**Aim of the task:** Count how many lines in the data below contain the string "screenshot", and reply with that number alone.

**Task input:**
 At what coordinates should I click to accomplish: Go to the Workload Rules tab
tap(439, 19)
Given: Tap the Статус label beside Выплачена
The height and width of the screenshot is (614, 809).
==
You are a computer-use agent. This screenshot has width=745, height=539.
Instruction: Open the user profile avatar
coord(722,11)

**Solution to the problem:** 2